Fig. 1. Spinal administration of morphine induces different inhibitory effects on deep and superficial WDR neurons.

(A) Analog recordings of action potential (AP) responses of a WDR neuron to the first, fourth, eighth, and twelfth stimuli of a train of windup-inducing electrical stimuli (1.0 Hz, supra-C threshold, 2.0 ms). The WDR neuron displayed a progressive increase in the number of APs in the C-component (windup) and after-discharges. The A-component and C-component were divided by the early (0–40 ms) and late (40–250 ms) latencies to a single intracutaneous electrical stimulus. (B) The number of APs in the C-component of WDR neurons (n=8, 5 deep, 3 superficial) in response to repetitive electrical stimulation (0.2 Hz and 1.0 Hz, 16 pulses, supra-C threshold, 2.0 ms) was not changed by topical spinal application of saline.
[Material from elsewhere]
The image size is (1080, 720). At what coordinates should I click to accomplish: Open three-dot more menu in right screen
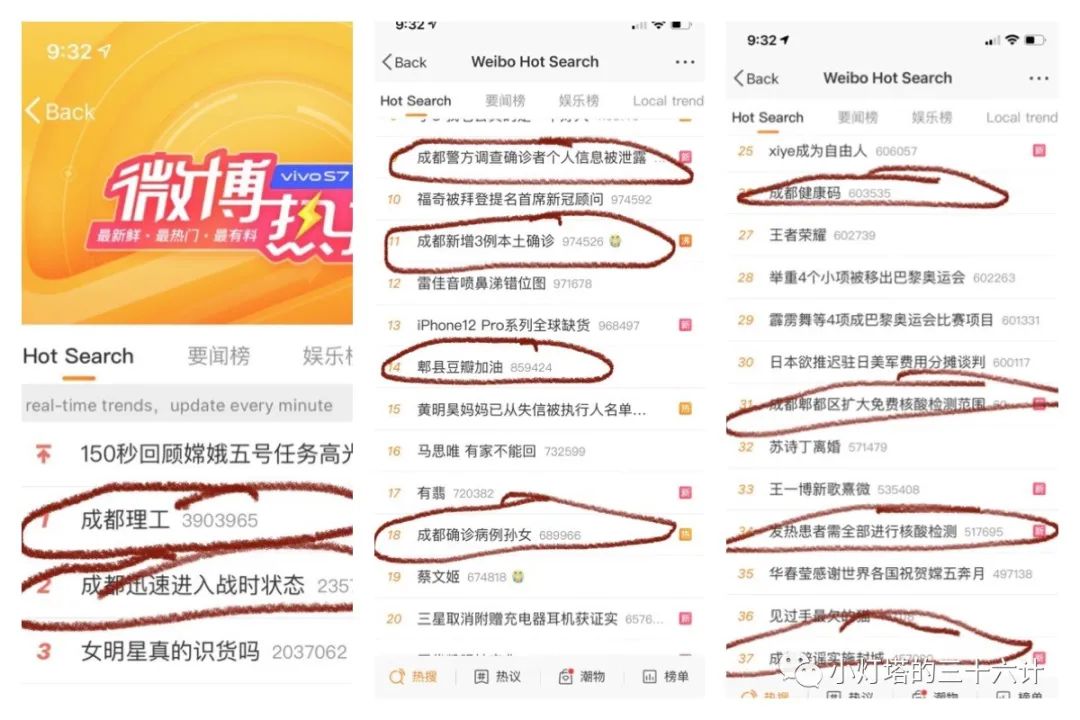coord(1039,79)
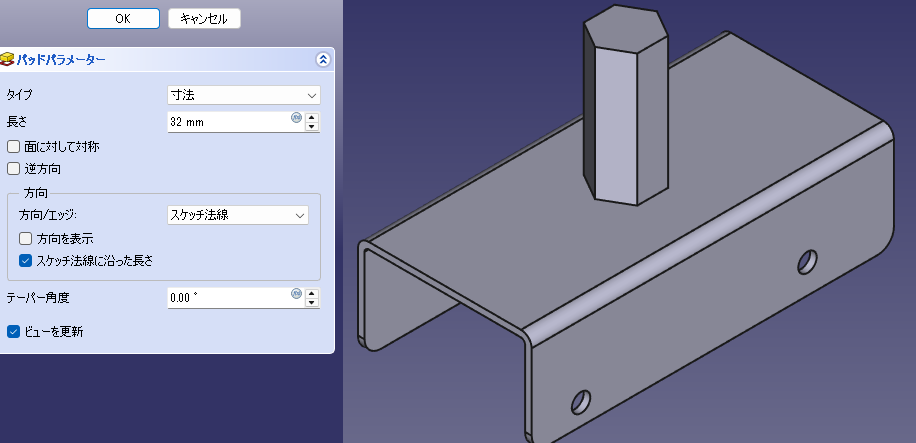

The C-component responses in (C) deep (350–700 μm, n=8) and (D) superficial (<350 μm, n=11) WDR neurons to 0.2 Hz and 1.0 Hz electrical stimuli were decreased 15–30 min after spinal superfusion of morphine (0.5 mM, 30 μl). (E) The input (number of C-component responses evoked by the first stimulus of the train) and absolute windup values before and after morphine treatment in superficial and deep WDR neurons. Absolute windup = (total number of APs evoked by the train) – (16 × input). (F) Stimulus-response (S-R) functions of the steady C-component response to graded electrical stimuli (0.01–5.0 mA, 2.0 ms) were significantly depressed in superficial, but not deep, WDR neurons 15–30 min after morphine treatment. Data are expressed as mean ± SEM. * p<0.05 versus input, # p<0.05 versus pre-drug baseline.